It should be considered rude to post:

[citation needed]

and then offer irrelevant information to back up your point.

Comment author: drethelin 08 September 2012 05:24:21PM 2 points [-]

I agree that the first part is rude, but how is information irrelevant? It's an undisputed example of violent tactics working for reproduction, and a description of how the culture of many societies either endorsed or did not frown on what we would see as rape.

Comment author: J_Taylor 08 September 2012 05:44:06PM 5 points [-]

The article on bride kidnapping contained no hunter-gatherers, as far I could see.

It's an undisputed example of violent tactics working for reproduction, and a description of how the culture of many societies either endorsed or did not frown on what we would see as rape.

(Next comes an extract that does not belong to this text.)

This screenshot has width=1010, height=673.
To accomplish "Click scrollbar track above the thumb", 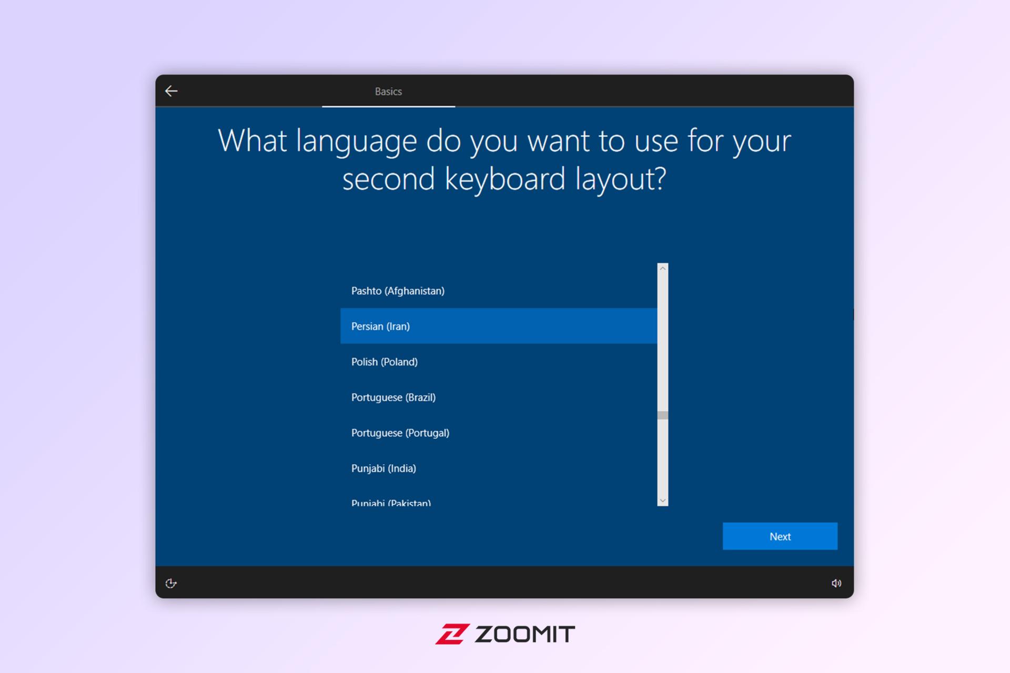I will pos(663,342).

I do not think it wise to attempt to extrapolate information about the EEA from contemporary (or even merely ancient) societies whose material conditions do not resemble the conditions of bands in the EEA. (Hell, I don't even know if we can extrapolate information from modern bands. All of this is an incredible epistemic mess.)

Genghis Khan didn't get to be the ancestor of 8 percent of people in east asia by being nice. (http://en.wikipedia.org/wiki/Descent_from_Genghis_Khan)

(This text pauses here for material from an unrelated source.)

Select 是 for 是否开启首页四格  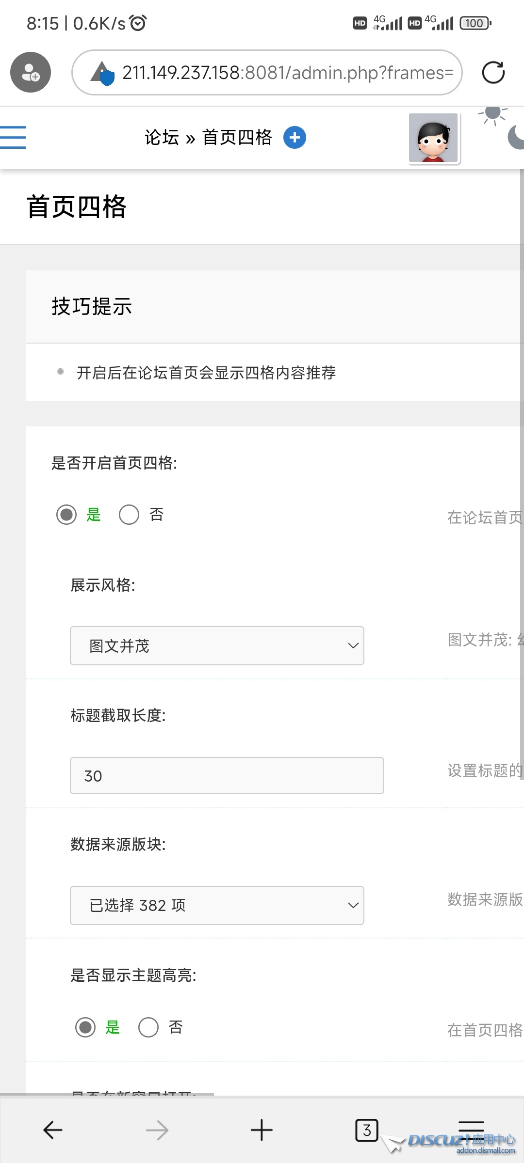(x=66, y=515)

I do not dispute the truth of this fact. However, the ruler of the largest contiguous land empire in history is not the sort of fellow we wish to be looking at in order to determine whether or not rape was adaptive in the EEA. If you were interested in answering such a question, I guess you would want to look at some folks like the Hadza and observe how reproductively successful fellows like Scumbag Sengani, a hypothetical rapist, end up being.

Comment author: [deleted] 08 September 2012 05:29:35PM 1 point [-]

It's irrelevant because Neolithic-era societies are not representative of plausible assumptions about the evolutionary ancestral environment or early human and protohuman lifestyles. It's not an example of the thing being talked about; it has no direct bearing on it; ergo, it's irrelevant.

Comment author: drethelin 08 September 2012 05:36:27PM 1 point [-]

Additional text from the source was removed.